Enfin pour ce produit totalement sans danger pour la santé de la patiente, le médecin, au moins dans certains cas, ne pourrait-il pas avoir le droit de remettre les comprimés à la patiente et de lui dire par exemple : " Madame, prenez ces trois comprimés samedi soir et venez me voir lundi pour la suite de la procédure " ?
Non, il faut que la patiente vienne de nouveau à l’hôpital ou à la clinique, rien que pour avaler ses trois malheureux comprimés, en présence obligatoire d’un médecin ou d’un membre du personnel habilité.
Croyez-moi, je ne vous donne que quelques morceaux choisis. Il y a bien d’autres tracasseries encore.
Je trouve sincèrement que nos gynécologues et le personnel paramédical ont vraiment le sens du devoir et la volonté d’agir pour le bien-être de la femme, pour faire tout ce travail, au lieu de se contenter de réaliser une aspiration qui n’a aucune de ces complications administratives.
Les conséquences négatives sont claires (documents n° 10 et 11) : méthode médicale non proposée aux patientes, ou proposée uniquement pendant un nombre limité de jours par semaine, ou pour un nombre limité de patientes. C’est la méthode " des quotas ".
Autre conséquence grave : les autres indications de la mifégyne, bien que remarquables, sont peu utilisées, car les mêmes formalités administratives lourdes leur sont imposées.
Il est curieux de constater que les prostaglandines, qui n’ont pas d’autorisation de mise sur le marché dans l’interruption de la grossesse, sont largement utilisées pour la dilatation du col, alors qu’elles sont peu efficaces et mal tolérées.

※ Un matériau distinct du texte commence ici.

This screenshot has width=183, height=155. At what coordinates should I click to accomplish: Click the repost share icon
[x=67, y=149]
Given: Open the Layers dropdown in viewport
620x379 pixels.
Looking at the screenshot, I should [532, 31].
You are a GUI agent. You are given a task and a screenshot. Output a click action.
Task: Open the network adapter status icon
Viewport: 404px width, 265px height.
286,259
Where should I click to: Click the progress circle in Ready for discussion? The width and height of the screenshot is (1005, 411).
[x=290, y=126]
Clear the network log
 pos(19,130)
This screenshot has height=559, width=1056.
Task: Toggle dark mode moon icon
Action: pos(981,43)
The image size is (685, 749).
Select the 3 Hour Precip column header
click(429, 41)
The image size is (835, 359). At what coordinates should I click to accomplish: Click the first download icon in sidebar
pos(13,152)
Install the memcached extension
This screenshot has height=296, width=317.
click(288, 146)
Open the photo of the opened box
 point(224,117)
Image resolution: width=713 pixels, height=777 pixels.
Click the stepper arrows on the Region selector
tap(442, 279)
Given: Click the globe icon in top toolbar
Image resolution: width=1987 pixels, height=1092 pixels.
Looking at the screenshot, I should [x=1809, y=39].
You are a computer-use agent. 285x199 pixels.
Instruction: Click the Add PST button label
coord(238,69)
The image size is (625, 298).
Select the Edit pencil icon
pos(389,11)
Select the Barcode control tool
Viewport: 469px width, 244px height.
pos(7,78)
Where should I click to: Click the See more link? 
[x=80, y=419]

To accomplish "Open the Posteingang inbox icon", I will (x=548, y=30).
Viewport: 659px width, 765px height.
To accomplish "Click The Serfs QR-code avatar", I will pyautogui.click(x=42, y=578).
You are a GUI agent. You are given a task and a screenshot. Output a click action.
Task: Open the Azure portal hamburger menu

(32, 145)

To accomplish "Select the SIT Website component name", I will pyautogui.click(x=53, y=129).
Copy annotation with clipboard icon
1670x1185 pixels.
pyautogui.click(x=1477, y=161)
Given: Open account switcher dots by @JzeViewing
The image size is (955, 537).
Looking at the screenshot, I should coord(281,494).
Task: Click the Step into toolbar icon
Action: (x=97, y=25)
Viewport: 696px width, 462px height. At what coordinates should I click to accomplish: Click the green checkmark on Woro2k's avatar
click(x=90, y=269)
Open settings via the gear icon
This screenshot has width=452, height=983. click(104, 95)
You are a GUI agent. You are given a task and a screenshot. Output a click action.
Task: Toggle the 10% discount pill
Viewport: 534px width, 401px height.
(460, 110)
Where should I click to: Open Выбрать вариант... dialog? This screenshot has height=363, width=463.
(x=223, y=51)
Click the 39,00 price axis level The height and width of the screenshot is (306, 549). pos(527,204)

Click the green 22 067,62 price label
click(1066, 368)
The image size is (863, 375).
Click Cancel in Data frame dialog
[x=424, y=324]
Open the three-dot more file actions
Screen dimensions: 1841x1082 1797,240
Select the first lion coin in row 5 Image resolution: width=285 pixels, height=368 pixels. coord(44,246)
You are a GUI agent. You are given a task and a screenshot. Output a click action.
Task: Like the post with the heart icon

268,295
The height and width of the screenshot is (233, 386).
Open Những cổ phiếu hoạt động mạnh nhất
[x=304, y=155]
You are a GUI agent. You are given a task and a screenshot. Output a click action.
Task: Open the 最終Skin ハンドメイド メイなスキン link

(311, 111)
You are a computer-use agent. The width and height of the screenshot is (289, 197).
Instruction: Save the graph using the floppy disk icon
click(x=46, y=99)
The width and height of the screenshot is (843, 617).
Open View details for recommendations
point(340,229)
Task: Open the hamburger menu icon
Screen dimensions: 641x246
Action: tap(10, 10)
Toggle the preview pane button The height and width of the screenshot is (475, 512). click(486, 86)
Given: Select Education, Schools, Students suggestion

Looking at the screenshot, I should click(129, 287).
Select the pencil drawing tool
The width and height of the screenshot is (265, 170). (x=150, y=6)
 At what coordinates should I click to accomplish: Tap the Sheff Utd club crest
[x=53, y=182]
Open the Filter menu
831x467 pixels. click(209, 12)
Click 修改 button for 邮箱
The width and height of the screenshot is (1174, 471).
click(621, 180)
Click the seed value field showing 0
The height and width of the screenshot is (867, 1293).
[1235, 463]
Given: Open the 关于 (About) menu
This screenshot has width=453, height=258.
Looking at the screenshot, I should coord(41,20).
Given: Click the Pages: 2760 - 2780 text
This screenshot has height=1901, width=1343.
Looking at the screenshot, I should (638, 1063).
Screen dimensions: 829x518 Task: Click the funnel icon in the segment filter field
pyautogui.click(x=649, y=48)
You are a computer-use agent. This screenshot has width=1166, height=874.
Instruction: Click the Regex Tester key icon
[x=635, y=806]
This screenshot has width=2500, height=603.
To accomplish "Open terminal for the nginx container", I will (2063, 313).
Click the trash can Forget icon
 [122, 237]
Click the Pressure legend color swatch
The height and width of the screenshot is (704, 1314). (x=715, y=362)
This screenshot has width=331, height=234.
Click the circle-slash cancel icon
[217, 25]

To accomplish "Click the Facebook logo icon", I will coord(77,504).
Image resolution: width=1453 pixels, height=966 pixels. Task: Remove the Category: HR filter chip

IV - " DONNONS LEUR LE CHOIX "
Malgré tous les efforts que nous avons faits depuis deux ans pour expliquer cette situation, malgré l’avis favorable de toutes les personnes au Ministère de la Santé ou à l’Agence du Médicament que j’ai rencontrées, et enfin malgré la demande très claire de Madame la Ministre Martine Aubry pour que la méthode médicale soit proposée à toutes les femmes, comme l’est la méthode chirurgicale, la réalité est que cet arrêté est toujours là, et le parcours du combattant pour prescrire la mifégyne toujours aussi compliqué.
Une mesure immédiate à prendre pour un meilleur accès à l’interruption de grossesse par la méthode médicale est l’abrogation de l’arrêté du 10 septembre 1992.
En conclusion, j’aimerais beaucoup que la phrase " DONNONS LEUR LE CHOIX " corresponde à une réalité, et que ce colloque nous permette de résoudre ce problème et d’avancer dans le sens de plus de liberté.